> Given data:
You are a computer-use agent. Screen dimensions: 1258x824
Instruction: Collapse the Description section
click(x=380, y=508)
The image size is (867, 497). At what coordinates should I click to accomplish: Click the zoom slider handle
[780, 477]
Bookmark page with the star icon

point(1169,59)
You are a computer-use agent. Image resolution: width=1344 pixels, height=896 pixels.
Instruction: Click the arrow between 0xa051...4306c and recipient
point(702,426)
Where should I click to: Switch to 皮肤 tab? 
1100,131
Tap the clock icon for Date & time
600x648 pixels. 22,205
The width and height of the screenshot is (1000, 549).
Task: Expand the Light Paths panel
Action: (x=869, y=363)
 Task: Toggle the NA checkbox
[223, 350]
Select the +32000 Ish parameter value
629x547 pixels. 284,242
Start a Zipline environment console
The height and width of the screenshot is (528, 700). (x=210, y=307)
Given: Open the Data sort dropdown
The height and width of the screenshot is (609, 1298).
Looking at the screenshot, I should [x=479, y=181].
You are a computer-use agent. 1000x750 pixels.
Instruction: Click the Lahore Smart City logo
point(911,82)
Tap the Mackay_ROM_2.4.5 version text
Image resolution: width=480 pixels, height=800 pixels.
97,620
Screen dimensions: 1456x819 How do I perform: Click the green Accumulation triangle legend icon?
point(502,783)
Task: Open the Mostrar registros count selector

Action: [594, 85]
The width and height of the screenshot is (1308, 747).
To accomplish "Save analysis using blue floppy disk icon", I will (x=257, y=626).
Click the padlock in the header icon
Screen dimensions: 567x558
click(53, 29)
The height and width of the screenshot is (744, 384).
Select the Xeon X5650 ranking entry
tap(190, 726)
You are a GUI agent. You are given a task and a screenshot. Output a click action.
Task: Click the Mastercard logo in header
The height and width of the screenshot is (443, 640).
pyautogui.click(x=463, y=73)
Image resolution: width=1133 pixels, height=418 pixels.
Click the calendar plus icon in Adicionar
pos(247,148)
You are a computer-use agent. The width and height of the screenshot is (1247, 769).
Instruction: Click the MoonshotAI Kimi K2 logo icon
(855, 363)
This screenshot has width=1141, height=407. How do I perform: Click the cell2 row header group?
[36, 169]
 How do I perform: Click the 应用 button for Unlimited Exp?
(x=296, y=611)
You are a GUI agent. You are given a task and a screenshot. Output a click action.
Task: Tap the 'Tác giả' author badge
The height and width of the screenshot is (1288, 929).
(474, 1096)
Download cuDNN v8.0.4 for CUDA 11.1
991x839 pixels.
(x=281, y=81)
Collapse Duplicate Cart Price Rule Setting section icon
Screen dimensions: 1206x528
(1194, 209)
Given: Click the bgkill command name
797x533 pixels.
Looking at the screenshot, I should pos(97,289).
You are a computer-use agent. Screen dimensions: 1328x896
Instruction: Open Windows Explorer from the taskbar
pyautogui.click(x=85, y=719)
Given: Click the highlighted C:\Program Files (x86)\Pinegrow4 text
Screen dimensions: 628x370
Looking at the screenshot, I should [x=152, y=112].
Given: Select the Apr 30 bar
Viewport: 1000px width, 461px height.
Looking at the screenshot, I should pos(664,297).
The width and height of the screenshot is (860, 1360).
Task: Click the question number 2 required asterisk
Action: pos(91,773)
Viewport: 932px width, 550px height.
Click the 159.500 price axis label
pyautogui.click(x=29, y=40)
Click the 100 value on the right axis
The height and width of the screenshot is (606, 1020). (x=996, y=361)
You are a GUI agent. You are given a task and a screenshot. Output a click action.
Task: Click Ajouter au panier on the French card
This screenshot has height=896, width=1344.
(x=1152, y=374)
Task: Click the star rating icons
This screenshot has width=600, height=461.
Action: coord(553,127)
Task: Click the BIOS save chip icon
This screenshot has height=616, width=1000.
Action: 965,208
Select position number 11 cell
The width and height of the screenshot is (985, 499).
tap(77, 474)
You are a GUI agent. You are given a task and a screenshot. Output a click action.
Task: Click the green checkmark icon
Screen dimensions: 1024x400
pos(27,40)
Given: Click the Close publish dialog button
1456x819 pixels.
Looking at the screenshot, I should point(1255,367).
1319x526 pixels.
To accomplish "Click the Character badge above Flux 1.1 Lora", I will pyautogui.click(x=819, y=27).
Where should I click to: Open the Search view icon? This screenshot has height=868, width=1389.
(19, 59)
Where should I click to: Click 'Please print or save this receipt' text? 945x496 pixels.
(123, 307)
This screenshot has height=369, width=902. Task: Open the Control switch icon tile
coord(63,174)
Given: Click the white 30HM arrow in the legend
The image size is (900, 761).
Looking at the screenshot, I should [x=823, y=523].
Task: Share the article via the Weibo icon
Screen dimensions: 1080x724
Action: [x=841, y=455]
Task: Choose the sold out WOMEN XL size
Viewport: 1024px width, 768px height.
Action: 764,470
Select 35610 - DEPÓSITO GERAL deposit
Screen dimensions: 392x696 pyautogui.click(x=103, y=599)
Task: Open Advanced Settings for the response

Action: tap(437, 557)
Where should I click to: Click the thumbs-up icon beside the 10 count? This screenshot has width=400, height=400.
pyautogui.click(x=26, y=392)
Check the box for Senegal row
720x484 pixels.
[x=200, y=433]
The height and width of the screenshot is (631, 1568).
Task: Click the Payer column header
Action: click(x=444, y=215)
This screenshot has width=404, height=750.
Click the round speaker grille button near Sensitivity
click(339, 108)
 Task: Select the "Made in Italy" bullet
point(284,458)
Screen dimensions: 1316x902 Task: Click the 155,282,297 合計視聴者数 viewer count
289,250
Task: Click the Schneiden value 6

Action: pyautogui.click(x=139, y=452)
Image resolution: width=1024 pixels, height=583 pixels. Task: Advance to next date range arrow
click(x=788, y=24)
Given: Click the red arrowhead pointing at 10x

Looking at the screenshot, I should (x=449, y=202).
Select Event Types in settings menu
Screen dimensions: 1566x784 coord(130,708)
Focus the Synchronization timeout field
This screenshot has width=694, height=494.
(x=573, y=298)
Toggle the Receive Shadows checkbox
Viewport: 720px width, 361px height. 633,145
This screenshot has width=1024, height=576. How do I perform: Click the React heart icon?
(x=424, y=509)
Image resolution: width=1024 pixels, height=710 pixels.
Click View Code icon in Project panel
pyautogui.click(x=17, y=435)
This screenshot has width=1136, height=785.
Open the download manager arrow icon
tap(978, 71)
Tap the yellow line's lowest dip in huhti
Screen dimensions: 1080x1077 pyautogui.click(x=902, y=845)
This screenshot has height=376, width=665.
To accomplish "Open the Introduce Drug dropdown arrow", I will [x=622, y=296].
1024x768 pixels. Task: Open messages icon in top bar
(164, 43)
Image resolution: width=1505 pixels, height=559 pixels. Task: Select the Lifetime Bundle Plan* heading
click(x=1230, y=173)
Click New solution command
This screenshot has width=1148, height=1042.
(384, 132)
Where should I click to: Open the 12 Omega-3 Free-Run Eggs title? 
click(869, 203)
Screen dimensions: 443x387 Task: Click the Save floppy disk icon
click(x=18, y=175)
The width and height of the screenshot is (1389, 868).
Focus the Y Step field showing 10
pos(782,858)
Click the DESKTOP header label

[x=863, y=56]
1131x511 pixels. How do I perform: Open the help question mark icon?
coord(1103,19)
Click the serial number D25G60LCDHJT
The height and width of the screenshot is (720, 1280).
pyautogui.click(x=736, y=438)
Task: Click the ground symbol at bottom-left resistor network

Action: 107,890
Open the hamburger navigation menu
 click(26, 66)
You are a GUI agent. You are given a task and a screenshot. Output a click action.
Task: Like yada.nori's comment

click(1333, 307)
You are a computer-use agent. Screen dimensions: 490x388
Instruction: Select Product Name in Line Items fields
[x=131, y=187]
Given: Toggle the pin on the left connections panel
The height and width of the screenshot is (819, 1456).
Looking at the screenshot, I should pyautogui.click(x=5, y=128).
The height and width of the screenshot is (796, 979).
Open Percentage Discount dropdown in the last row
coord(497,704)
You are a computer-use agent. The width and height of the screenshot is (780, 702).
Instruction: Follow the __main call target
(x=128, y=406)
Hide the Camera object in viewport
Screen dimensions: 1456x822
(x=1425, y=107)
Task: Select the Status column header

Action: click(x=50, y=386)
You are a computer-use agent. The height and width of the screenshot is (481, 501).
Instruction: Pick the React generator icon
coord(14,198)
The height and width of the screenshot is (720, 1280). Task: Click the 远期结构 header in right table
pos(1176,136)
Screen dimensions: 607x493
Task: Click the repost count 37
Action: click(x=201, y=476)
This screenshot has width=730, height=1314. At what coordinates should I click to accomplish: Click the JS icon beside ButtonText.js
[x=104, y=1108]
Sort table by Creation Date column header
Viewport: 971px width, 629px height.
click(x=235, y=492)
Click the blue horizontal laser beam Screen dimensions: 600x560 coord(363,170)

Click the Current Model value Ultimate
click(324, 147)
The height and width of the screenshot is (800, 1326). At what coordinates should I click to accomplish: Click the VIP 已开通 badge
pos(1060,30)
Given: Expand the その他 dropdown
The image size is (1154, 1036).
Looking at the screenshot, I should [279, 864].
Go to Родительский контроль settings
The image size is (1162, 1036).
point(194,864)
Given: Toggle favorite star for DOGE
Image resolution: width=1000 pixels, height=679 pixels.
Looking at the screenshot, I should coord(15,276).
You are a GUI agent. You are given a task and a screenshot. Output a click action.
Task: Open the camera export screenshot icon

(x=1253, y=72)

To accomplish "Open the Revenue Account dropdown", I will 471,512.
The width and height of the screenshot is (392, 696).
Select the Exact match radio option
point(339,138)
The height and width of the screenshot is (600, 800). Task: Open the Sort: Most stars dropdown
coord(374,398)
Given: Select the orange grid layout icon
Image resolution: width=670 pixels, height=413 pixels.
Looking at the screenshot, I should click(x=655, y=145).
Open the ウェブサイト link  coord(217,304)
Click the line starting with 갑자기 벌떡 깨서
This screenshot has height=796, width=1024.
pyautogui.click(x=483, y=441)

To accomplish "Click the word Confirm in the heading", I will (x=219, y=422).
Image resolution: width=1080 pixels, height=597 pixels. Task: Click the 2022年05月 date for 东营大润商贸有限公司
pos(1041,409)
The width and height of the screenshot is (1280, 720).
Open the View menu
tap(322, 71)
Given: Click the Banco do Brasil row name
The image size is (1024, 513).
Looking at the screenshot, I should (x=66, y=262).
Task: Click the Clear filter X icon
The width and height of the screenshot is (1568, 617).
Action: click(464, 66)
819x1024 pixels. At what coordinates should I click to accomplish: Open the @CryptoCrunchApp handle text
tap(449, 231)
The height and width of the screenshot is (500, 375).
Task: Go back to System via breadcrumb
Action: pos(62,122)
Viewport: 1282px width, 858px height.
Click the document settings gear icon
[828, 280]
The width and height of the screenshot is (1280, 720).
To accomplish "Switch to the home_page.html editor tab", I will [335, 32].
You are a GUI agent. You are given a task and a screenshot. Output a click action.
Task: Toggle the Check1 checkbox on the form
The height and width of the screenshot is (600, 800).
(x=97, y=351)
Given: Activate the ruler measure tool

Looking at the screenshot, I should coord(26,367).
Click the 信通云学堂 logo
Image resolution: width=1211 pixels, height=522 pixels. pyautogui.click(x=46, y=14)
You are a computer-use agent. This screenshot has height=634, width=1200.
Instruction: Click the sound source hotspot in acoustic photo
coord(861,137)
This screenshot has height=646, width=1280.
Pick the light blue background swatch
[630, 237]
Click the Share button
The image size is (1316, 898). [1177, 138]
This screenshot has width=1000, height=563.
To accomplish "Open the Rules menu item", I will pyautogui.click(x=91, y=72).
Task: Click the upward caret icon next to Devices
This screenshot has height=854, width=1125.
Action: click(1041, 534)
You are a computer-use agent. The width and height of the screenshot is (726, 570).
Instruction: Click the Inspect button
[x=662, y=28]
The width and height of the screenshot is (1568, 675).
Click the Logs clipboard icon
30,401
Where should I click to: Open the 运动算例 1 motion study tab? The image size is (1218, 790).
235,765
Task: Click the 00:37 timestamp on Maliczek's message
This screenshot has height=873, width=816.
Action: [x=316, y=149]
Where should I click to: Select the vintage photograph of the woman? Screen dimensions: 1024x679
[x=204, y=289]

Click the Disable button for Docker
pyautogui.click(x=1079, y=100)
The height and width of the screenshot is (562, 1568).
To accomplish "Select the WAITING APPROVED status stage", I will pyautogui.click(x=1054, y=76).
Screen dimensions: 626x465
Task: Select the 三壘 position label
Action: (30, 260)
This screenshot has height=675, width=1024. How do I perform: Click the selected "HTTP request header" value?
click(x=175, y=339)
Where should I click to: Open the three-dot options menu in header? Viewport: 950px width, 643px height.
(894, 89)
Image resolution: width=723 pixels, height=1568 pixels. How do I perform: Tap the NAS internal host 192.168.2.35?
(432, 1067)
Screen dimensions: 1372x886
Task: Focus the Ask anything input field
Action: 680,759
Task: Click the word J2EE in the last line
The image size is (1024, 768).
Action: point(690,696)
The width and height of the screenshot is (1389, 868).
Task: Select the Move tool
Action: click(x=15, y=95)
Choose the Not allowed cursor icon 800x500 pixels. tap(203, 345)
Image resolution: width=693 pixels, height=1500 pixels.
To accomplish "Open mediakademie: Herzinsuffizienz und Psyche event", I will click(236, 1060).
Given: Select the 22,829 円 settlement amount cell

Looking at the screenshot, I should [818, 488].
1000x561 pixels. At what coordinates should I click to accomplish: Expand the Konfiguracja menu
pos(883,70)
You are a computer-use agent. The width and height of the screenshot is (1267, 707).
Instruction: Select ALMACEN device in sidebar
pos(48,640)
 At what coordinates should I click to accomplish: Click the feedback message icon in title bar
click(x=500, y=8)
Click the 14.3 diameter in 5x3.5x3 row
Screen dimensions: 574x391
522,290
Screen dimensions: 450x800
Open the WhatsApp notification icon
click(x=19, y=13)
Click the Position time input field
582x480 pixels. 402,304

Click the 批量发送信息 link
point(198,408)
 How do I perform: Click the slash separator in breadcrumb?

> Description of the task:
Above are records; repeat only the lines starting at the line with "This screenshot has width=694, height=494." and ending at the line with "Image resolution: width=1024 pixels, height=710", exactly as they appear, both included.

> Written reply:
This screenshot has width=694, height=494.
(x=573, y=298)
Toggle the Receive Shadows checkbox
Viewport: 720px width, 361px height. 633,145
This screenshot has width=1024, height=576. How do I perform: Click the React heart icon?
(x=424, y=509)
Image resolution: width=1024 pixels, height=710 pixels.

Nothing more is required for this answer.